Arrays are special because (unlike is the case for, for example, numeric data types like decimal and int, or character data types like text and varchar) there are no ready-made array data types. Rather, you construct the array data type that you need using an array type constructor. Here's an example:

create table t1(k int primary key, arr text array[4]);

This syntax conforms to the SQL Standard. Notice that array is a reserved word. (You cannot, for example, create a table with that name.) It appears to let you specify just a one-dimensional array and to specify how many values it holds. But both of these apparent declarations of intent are ignored and act, therefore, only as potentially misleading documentation.

The following illustrates the PostgreSQL extension to the Standard that YSQL, therefore, inherits.:

create table t2(
  k int primary key,
  one_dimensional_array int[],
  two_dimensional_array int[10][10]);

Notice that it appears, optionally, to let you specify how many values each dimension holds. (The Standard syntax allows the specification of the length of just one dimension.) However, these apparent declarations of intent, too, are silently ignored. Moreover, even the dimensionality is ignored. The value, in a particular row, in a table column with an array data type (or its cousin, a variable in a PL/pgSQL program) can hold an array value of any dimensionality. This is demonstrated by example in Multidimensional array of int values. This means that declaring an array using the reserved word array, which apparently lets you define only a one-dimensional array, and declaring an array using [], which apparently lets you define array of any dimensionality, where one, some, or all of the dimensions are nominally constrained, are entirely equivalent.

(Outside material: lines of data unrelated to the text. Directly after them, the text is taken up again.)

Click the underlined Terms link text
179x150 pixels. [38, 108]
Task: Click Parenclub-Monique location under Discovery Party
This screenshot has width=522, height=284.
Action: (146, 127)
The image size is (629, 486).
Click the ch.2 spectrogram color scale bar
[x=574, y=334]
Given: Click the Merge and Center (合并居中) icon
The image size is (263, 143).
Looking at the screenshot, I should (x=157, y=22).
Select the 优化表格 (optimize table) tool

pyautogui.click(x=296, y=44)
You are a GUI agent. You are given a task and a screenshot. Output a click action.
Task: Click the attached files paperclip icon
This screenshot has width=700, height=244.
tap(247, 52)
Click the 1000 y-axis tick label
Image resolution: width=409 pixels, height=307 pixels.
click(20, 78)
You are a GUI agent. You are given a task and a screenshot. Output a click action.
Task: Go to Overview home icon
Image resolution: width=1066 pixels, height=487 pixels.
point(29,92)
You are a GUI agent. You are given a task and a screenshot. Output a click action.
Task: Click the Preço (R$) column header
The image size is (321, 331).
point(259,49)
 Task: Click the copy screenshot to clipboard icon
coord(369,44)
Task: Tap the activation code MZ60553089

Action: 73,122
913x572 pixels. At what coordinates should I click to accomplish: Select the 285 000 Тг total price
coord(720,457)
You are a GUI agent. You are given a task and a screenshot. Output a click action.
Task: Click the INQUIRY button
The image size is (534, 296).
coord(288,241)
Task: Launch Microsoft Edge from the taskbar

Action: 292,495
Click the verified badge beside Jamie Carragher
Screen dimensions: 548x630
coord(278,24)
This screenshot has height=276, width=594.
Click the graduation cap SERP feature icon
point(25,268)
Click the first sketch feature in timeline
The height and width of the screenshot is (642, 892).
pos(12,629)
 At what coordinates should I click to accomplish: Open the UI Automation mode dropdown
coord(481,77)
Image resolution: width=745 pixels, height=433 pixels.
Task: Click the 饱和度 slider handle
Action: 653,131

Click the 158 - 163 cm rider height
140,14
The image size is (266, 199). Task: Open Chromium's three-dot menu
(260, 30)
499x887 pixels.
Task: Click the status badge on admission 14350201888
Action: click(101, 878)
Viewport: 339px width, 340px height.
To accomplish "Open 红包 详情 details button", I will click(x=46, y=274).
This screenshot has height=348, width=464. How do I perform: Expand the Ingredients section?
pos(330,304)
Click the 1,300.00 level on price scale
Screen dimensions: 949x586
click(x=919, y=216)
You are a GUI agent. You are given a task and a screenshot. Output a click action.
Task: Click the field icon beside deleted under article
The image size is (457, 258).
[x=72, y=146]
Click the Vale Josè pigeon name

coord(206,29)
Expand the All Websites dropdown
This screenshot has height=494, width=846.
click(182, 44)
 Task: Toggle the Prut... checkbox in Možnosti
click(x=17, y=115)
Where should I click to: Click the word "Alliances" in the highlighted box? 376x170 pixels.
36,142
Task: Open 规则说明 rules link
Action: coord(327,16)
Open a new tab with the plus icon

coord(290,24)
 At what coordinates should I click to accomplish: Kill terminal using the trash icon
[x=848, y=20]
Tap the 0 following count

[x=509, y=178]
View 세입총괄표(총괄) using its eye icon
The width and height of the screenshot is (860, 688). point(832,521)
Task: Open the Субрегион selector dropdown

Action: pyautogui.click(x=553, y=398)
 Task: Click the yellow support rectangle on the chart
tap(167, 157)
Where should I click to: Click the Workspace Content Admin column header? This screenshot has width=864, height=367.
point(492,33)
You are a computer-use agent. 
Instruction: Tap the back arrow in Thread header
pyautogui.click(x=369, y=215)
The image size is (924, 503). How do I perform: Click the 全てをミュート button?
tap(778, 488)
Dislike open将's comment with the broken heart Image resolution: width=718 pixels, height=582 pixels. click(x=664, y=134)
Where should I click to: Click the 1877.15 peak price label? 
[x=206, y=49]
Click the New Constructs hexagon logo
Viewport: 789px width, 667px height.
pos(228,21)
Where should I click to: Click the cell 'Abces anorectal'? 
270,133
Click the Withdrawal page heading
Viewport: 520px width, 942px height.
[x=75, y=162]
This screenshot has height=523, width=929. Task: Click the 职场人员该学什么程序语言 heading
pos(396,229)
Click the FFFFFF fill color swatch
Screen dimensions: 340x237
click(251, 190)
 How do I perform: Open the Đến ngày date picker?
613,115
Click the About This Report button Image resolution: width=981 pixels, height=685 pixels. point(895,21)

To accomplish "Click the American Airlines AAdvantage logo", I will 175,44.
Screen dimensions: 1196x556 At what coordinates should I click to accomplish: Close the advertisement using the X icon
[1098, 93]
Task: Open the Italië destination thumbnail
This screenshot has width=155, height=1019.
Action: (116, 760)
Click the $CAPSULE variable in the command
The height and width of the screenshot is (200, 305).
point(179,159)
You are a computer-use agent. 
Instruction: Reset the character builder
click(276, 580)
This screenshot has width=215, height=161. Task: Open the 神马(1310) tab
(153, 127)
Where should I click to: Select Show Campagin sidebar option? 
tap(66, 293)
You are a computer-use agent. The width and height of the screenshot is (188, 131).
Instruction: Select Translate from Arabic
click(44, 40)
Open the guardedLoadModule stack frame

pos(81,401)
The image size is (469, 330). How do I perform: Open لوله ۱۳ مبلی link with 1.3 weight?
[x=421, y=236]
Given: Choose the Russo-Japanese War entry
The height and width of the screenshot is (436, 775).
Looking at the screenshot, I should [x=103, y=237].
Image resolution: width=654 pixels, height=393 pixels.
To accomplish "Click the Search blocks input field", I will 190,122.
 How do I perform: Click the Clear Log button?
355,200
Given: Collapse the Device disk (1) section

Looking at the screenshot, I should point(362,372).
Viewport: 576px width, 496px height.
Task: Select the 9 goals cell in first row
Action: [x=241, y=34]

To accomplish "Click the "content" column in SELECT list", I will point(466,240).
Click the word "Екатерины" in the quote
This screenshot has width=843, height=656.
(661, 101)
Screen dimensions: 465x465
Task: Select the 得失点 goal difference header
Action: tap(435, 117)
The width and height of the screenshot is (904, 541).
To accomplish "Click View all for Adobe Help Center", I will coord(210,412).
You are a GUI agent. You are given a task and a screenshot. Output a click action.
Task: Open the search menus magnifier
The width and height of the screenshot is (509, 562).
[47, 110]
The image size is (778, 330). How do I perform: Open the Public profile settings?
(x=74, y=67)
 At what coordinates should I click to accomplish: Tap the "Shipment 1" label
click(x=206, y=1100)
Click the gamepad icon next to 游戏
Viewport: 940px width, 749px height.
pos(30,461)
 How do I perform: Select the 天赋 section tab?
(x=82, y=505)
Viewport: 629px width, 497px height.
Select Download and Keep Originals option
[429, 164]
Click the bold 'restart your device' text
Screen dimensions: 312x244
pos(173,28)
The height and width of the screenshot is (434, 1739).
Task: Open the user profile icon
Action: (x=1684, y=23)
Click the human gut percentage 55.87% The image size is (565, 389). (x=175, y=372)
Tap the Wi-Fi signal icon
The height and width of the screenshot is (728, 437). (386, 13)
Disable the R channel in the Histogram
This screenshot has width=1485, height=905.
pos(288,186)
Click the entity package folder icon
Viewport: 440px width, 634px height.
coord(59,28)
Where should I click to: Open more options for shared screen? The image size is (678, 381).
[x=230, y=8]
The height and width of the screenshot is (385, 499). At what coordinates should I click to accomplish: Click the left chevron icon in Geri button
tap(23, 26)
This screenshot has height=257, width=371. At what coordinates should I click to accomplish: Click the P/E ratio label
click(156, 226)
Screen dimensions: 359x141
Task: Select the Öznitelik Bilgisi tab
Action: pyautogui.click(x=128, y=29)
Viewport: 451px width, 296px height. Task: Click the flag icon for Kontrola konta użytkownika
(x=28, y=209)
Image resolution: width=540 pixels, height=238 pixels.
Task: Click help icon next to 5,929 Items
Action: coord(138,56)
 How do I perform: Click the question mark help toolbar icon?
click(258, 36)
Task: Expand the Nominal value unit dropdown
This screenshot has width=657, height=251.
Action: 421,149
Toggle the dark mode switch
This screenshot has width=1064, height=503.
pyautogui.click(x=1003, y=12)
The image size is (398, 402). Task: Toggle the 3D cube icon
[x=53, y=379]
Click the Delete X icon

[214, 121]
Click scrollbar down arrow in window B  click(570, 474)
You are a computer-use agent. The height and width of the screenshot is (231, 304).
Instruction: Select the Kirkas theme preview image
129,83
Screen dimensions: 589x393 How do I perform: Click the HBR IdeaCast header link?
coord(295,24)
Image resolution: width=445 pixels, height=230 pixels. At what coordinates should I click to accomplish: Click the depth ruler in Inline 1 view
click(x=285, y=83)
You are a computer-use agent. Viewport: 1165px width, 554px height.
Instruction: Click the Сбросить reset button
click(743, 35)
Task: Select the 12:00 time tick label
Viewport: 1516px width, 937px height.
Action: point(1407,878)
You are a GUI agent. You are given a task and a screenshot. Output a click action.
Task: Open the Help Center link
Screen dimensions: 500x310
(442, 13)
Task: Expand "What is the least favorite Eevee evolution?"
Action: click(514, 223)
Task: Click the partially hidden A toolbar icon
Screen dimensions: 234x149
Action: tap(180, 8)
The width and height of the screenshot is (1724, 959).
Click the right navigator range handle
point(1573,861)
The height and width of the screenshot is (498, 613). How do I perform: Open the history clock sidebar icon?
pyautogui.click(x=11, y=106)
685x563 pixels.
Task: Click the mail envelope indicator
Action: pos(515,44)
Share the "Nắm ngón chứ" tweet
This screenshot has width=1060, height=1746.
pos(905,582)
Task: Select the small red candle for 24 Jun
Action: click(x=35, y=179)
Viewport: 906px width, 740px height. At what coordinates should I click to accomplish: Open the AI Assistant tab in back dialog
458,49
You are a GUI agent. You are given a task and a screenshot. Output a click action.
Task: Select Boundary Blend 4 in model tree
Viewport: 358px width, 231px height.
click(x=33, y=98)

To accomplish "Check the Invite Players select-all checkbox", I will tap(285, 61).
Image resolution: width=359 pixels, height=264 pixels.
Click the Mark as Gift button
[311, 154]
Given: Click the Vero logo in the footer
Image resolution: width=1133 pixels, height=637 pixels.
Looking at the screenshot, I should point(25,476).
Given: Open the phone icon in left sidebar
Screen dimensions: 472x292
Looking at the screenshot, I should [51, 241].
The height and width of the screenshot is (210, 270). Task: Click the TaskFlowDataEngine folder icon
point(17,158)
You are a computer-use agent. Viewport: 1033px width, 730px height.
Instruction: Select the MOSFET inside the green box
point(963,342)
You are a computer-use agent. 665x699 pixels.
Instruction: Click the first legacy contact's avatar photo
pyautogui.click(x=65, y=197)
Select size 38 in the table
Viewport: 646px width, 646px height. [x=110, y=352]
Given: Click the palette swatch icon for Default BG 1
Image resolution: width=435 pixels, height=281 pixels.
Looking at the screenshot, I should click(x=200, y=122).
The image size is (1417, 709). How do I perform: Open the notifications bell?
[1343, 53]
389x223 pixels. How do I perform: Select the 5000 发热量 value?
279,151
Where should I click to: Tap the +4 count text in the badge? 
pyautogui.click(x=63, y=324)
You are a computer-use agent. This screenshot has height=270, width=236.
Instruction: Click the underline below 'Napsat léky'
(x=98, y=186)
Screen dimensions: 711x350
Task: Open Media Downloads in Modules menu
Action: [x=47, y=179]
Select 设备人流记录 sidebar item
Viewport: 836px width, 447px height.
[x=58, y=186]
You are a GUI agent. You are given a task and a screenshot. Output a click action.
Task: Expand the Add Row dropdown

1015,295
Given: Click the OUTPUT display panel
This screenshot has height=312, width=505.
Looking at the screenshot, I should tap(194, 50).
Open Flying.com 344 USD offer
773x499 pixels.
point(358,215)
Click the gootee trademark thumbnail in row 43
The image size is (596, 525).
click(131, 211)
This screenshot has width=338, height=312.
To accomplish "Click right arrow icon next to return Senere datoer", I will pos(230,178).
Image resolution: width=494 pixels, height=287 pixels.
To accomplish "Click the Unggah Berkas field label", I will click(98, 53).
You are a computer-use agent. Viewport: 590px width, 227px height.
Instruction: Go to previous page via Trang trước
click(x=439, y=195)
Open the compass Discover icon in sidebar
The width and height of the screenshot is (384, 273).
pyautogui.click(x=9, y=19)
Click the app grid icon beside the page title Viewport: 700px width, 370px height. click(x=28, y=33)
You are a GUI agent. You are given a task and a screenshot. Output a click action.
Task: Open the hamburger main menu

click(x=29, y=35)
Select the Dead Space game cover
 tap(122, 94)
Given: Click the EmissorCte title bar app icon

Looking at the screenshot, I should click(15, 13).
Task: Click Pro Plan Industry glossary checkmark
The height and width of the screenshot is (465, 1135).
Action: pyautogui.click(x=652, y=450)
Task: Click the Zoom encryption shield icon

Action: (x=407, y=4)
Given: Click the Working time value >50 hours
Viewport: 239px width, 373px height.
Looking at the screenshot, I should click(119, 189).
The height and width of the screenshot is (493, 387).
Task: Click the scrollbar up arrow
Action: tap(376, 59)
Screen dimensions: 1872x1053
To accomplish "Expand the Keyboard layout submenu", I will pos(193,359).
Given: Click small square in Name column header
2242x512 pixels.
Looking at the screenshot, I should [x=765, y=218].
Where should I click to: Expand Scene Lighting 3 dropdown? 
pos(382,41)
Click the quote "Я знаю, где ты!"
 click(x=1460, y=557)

The possibility that different rows in the same table column can hold array values of different dimensionality is explained by picturing the implementation. Array values are held, in an opaque internal representation, as a linear "ribbon" of suitably delimited values of the array's data type. The array's actual dimensionality, and the upper and lower bound of the index along each dimension, is suitably represented in a header. This information is used, in a trivial arithmetic formula, to translate an address specification like arr[13][7][5][17] into the position of the value, as a single integer, along the ribbon of values. Understanding this explains why, except for the special case of a one-dimensional array, the dimensionality and the bounds of an array value are fixed at creation time. It also explains why a few of the array functions are supported only for one-dimensional arrays.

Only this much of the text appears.